## GOAL
Reproduce the following listing line for line, changing nothing.
###
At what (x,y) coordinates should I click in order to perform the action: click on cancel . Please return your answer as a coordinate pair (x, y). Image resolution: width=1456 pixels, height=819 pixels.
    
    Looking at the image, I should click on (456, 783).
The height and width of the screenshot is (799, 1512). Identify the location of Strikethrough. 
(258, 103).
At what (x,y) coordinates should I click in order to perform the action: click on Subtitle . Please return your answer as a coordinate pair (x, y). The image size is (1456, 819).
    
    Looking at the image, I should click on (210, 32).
###
## OUTPUT FOR THIS TASK
At what (x,y) coordinates should I click in order to perform the action: click on cancel . Please return your answer as a coordinate pair (x, y). Image resolution: width=1456 pixels, height=819 pixels.
    
    Looking at the image, I should click on (456, 783).
The height and width of the screenshot is (799, 1512). Identify the location of Strikethrough. 
(258, 103).
At what (x,y) coordinates should I click in order to perform the action: click on Subtitle . Please return your answer as a coordinate pair (x, y). The image size is (1456, 819).
    
    Looking at the image, I should click on (210, 32).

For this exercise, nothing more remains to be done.